**SELECTED PASSAGE:**

+ + + + +

[PATCH 4/5] d3dcompiler: Store derefs as an offset to a variable.

Tue May 19 17:11:17 CDT 2020

On 5/19/20 5:07 PM, Matteo Bruni wrote:
> On Tue, May 19, 2020 at 11:14 PM Zebediah Figura
> <zfigura at codeweavers.com> wrote:
>>
>> On 5/19/20 3:44 PM, Matteo Bruni wrote:
>>> On Tue, May 19, 2020 at 10:11 PM Zebediah Figura
>>> <zfigura at codeweavers.com> wrote:
>>>>
>>>> On 5/19/20 2:34 PM, Matteo Bruni wrote:
>>>>> On Mon, May 4, 2020 at 10:04 PM Zebediah Figura <z.figura12 at gmail.com> wrote:
>>>>>>
>>>>>> Signed-off-by: Zebediah Figura <zfigura at codeweavers.com>
>>>>>> ---
>>>>>> One potential change to this patch is to always store an offset. Currently NULL
>>>>>> is used to signify an offset of 0, partly to save space, and partly because
>>>>>> otherwise new_var_deref() would need a bit of restructuring. But always using an
>>>>>> offset would simplify some code.
>>>>>
>>>>> Yeah, that might be a nice followup. Or, it feels like one, without
>>>>> having actually touched the code at all...
>>>>>
>>>>>>
>>>>>>   dlls/d3dcompiler_43/d3dcompiler_private.h |  25 +---
>>>>>>   dlls/d3dcompiler_43/hlsl.y                | 143 +++++++++++++---------
>>>>>>   dlls/d3dcompiler_43/utils.c               |  76 ++----------
>>>>>>   3 files changed, 97 insertions(+), 147 deletions(-)

+ + + + +

**WRITTEN TASK:** Copy out the d3dcompiler patch discussion above word for word, from its title line to the file-change summary at the end.

**PROVIDED DATA:**

+ + + + +

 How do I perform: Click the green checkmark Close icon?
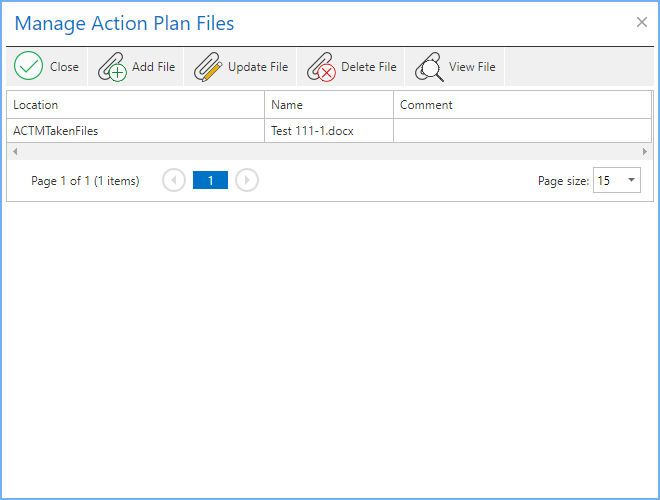29,67
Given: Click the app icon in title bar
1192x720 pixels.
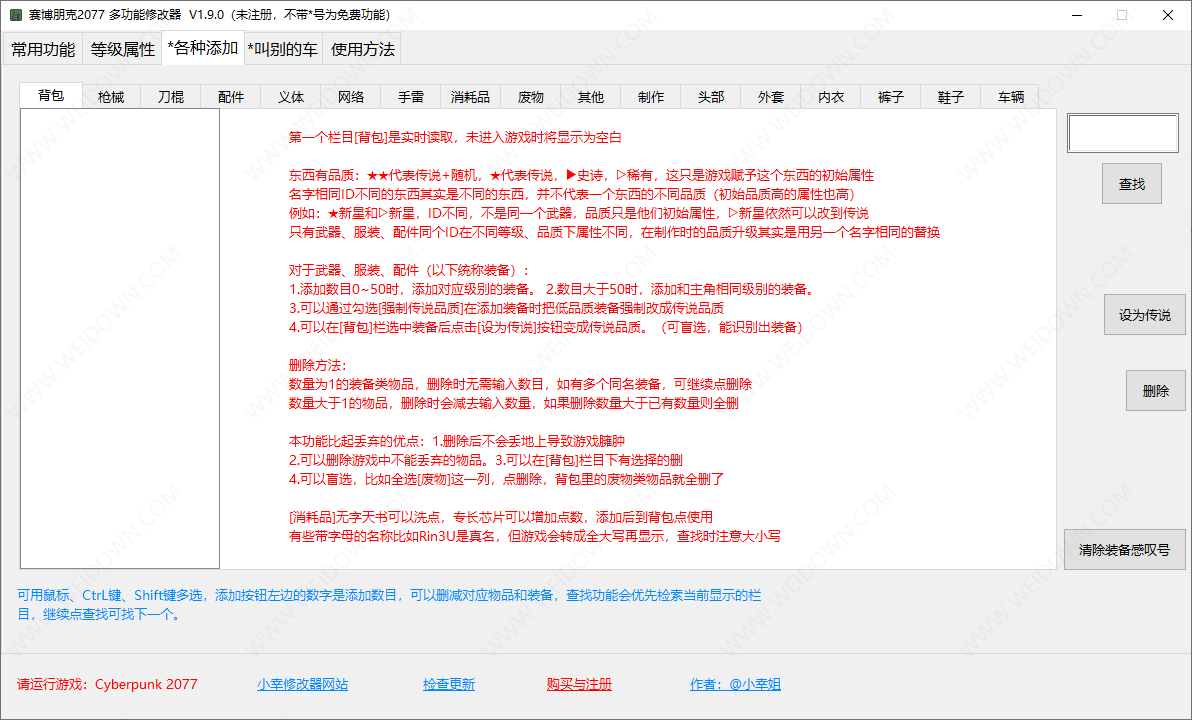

+ + + + +

**WRITTEN ANSWER:**
[PATCH 4/5] d3dcompiler: Store derefs as an offset to a variable.

Tue May 19 17:11:17 CDT 2020

On 5/19/20 5:07 PM, Matteo Bruni wrote:
> On Tue, May 19, 2020 at 11:14 PM Zebediah Figura
> <zfigura at codeweavers.com> wrote:
>>
>> On 5/19/20 3:44 PM, Matteo Bruni wrote:
>>> On Tue, May 19, 2020 at 10:11 PM Zebediah Figura
>>> <zfigura at codeweavers.com> wrote:
>>>>
>>>> On 5/19/20 2:34 PM, Matteo Bruni wrote:
>>>>> On Mon, May 4, 2020 at 10:04 PM Zebediah Figura <z.figura12 at gmail.com> wrote:
>>>>>>
>>>>>> Signed-off-by: Zebediah Figura <zfigura at codeweavers.com>
>>>>>> ---
>>>>>> One potential change to this patch is to always store an offset. Currently NULL
>>>>>> is used to signify an offset of 0, partly to save space, and partly because
>>>>>> otherwise new_var_deref() would need a bit of restructuring. But always using an
>>>>>> offset would simplify some code.
>>>>>
>>>>> Yeah, that might be a nice followup. Or, it feels like one, without
>>>>> having actually touched the code at all...
>>>>>
>>>>>>
>>>>>>   dlls/d3dcompiler_43/d3dcompiler_private.h |  25 +---
>>>>>>   dlls/d3dcompiler_43/hlsl.y                | 143 +++++++++++++---------
>>>>>>   dlls/d3dcompiler_43/utils.c               |  76 ++----------
>>>>>>   3 files changed, 97 insertions(+), 147 deletions(-)